Why might today’s young adults be lonelier than most? Generational differences in social media use may be part of the explanation. Studies suggest that relying too much on digital connections might make it harder to connect in the real world. Young people are more likely than older generations to use—and overuse—social media.
Loneliness is a health issue
You can spend time alone without being lonely. The key is whether you feel unhappy about the situation. Loneliness is a distressing sense that something is lacking in your social life.
Feeling lonely not only hurts emotionally. If it goes on for a long time, it can be harmful to your health. Loneliness has been linked to poor sleep and symptoms of depression. It also increases the risk for heart disease and high blood pressure.

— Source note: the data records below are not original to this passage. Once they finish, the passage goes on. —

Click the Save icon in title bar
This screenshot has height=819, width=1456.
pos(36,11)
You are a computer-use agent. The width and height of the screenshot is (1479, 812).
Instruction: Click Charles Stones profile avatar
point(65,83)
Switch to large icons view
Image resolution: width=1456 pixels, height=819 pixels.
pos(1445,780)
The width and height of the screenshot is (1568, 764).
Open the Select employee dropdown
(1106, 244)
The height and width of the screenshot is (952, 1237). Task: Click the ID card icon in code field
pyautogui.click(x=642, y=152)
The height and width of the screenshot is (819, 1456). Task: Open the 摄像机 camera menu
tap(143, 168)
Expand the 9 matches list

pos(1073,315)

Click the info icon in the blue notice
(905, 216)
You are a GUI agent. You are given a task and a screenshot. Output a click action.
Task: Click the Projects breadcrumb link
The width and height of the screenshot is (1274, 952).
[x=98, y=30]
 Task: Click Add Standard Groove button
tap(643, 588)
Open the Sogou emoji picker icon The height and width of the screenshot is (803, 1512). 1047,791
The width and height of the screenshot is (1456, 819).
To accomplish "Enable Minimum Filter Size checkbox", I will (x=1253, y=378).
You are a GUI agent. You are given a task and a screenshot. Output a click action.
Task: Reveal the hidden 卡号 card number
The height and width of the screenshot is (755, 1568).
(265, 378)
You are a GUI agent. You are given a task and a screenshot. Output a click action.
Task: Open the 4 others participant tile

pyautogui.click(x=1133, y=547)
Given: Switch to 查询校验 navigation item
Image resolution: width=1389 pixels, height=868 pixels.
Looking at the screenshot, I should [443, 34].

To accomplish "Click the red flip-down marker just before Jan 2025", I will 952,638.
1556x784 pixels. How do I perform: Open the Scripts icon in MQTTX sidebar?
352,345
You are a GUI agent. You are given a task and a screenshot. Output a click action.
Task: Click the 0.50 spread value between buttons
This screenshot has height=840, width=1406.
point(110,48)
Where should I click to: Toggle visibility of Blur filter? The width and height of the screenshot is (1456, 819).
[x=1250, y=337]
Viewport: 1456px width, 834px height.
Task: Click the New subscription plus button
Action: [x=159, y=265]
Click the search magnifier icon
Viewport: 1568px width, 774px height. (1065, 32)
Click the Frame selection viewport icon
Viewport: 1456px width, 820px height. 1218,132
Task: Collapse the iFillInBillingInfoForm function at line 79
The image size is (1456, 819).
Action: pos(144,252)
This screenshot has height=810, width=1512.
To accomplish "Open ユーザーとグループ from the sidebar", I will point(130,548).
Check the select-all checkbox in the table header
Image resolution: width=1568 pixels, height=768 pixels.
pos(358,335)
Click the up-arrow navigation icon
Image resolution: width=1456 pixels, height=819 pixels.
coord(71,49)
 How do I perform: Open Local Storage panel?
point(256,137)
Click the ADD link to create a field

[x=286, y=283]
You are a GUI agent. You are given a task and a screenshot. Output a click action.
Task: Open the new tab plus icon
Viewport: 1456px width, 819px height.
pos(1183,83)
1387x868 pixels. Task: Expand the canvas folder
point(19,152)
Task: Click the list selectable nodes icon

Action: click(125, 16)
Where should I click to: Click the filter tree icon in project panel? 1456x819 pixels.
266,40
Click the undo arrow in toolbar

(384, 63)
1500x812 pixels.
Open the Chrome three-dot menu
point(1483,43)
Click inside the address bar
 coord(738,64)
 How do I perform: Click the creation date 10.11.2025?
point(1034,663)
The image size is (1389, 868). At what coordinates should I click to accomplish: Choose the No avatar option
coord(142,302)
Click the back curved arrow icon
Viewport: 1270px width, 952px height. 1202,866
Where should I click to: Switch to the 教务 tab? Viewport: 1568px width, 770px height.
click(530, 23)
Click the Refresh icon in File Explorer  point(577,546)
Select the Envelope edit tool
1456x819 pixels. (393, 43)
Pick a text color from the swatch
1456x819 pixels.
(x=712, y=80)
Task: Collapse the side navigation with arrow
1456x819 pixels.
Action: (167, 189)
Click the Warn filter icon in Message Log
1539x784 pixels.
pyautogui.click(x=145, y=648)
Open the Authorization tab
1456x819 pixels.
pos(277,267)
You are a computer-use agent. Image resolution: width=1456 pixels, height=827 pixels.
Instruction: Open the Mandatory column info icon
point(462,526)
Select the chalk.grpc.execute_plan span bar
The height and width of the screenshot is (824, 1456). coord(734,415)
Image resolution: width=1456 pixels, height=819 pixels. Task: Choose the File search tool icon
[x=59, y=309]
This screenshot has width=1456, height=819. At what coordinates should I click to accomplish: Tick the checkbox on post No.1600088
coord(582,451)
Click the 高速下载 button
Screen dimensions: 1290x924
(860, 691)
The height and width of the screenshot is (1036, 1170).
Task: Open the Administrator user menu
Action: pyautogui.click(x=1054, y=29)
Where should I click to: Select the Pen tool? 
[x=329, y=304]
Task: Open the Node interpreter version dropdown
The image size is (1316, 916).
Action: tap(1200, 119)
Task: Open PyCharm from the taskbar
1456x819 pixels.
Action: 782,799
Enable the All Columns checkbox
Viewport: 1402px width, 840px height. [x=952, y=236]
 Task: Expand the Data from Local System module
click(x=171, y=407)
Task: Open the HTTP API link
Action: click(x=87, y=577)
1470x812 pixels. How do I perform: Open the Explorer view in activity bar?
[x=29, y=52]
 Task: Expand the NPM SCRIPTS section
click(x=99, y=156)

How to feel more connected
These tips can help keep loneliness at bay:
Build new friendships. Enroll in a class. Or join a sports league or book club.
Strengthen existing bonds. Make a list of people you want to stay in regular contact with. If you need a nudge to get in touch, put recurring reminders on your calendar.
Look away from the screen. When spending time with family and friends, put away your phone as much as you can. Enjoy the pleasures of a face-to-face conversation.
Become a volunteer
Research shows that helping others can ease loneliness. You can find nonprofits that are seeking volunteers.